(Fragment tekstu)
Miesiąc bez treningu, dlaczego?
- nauka - zawaliłem pierwszego kolosa z najważniejszego przedmiotu. Poprawiłem go na 0 pkt. O dziwo byłem przygotowany i miałem punkty obok zadań. Pani doktor daje mi wszelakie oznaki, że nie jestem mile widziany. Stwarzanie wyimaginowanych problemów, obawiam się, że nie obędzie się bez rektora czy dziekana

- problemy życiowe - tak. Z 4 przyjaciół pozostała dwójka. Żadna wymówka, ale najbardziej zaboli, gdy uderzy przyjaciel. Gdy opuszcza ktoś, kto wie o tobie tak wiele jak nikt inny.
- lenistwo - tego tłumaczyć nie trzeba...
Co robiłem? Pobiegłem parę razy, basen opuściłem w połowie grudnia, siłownie przed tygodniem. Opuściłem z biegiem natury vol.3 (nie pytajcie o 2...).

(Fragment zbioru danych)
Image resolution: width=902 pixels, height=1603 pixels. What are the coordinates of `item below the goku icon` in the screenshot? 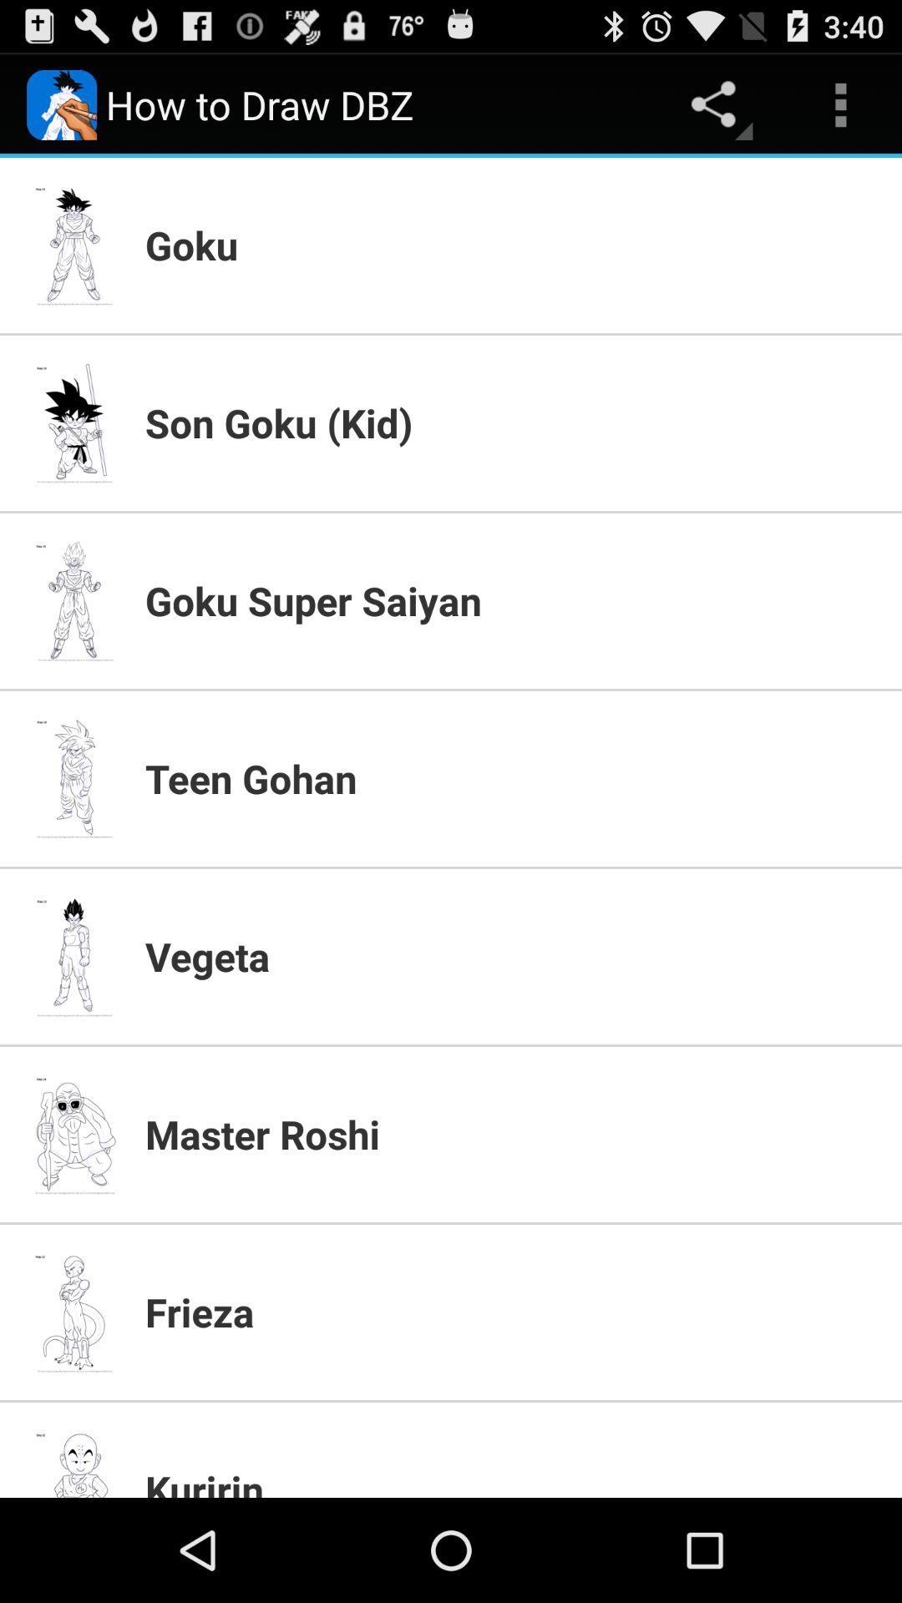 It's located at (512, 422).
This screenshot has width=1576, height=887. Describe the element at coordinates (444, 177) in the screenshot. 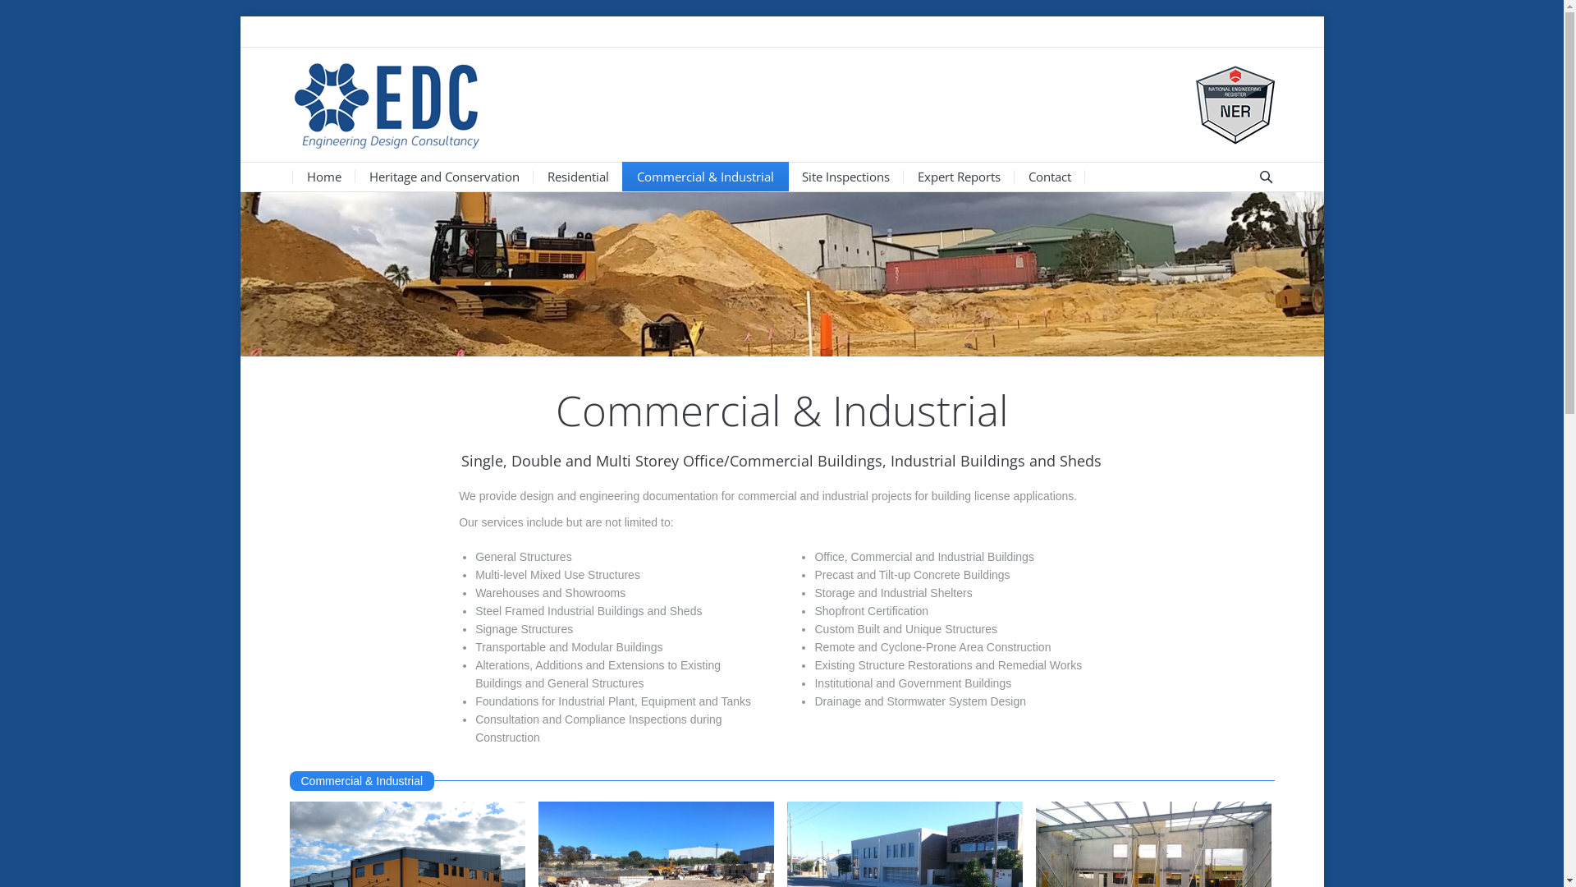

I see `'Heritage and Conservation'` at that location.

(Zadania do wykonania)
- A) Proszę przedstawić w formie krótkiej listy akapit wpisu o przerwie w treningach, który zaczyna się od słów „nauka - zawaliłem pierwszego kolosa”, z zachowaniem jego najważniejszych faktów.
- B) Proszę kontynuować wpis o przerwie w treningach, zaczynając bezpośrednio po jego ostatnim zdaniu.
Wiersze nie odgrywają tutaj żadnej roli.

(Udzielone odpowiedzi)
- A)
- Zawaliłem pierwsze kolokwium z najważniejszego przedmiotu.
- Poprawę napisałem na 0 pkt, choć byłem przygotowany i miałem punkty obok zadań.
- Pani doktor daje mi wszelkie oznaki, że nie jestem mile widziany, i stwarza wyimaginowane problemy.
- Obawiam się, że nie obejdzie się bez rektora lub dziekana.

- B)
Co robię? Siłownia wykluczona - sesja zbliża się jak Polacy na Śląsk po 1918, więc miesiąc, połtora, dwa bez niej. Ćwiczę w domu, tak jak dziś! Brzuchy, pompki, pompki tyłem i deski. Podciąganie na placu zabaw jak nikt nie będzie patrzył :D Bieganie od 2 fazy Danielsa, według planu. To będzie katorga, ale mus to mus.
Co będę robić? W niedzielę będę się starał biegać w Kato. Przygotowanie do Orlen Marathonu. Więcej km, motywacja potrzebna i ktoś, na kogo poznanie liczę

Nie mam zamiaru jak żeńska część odpuścić.
Spokojnego Nowego Roku!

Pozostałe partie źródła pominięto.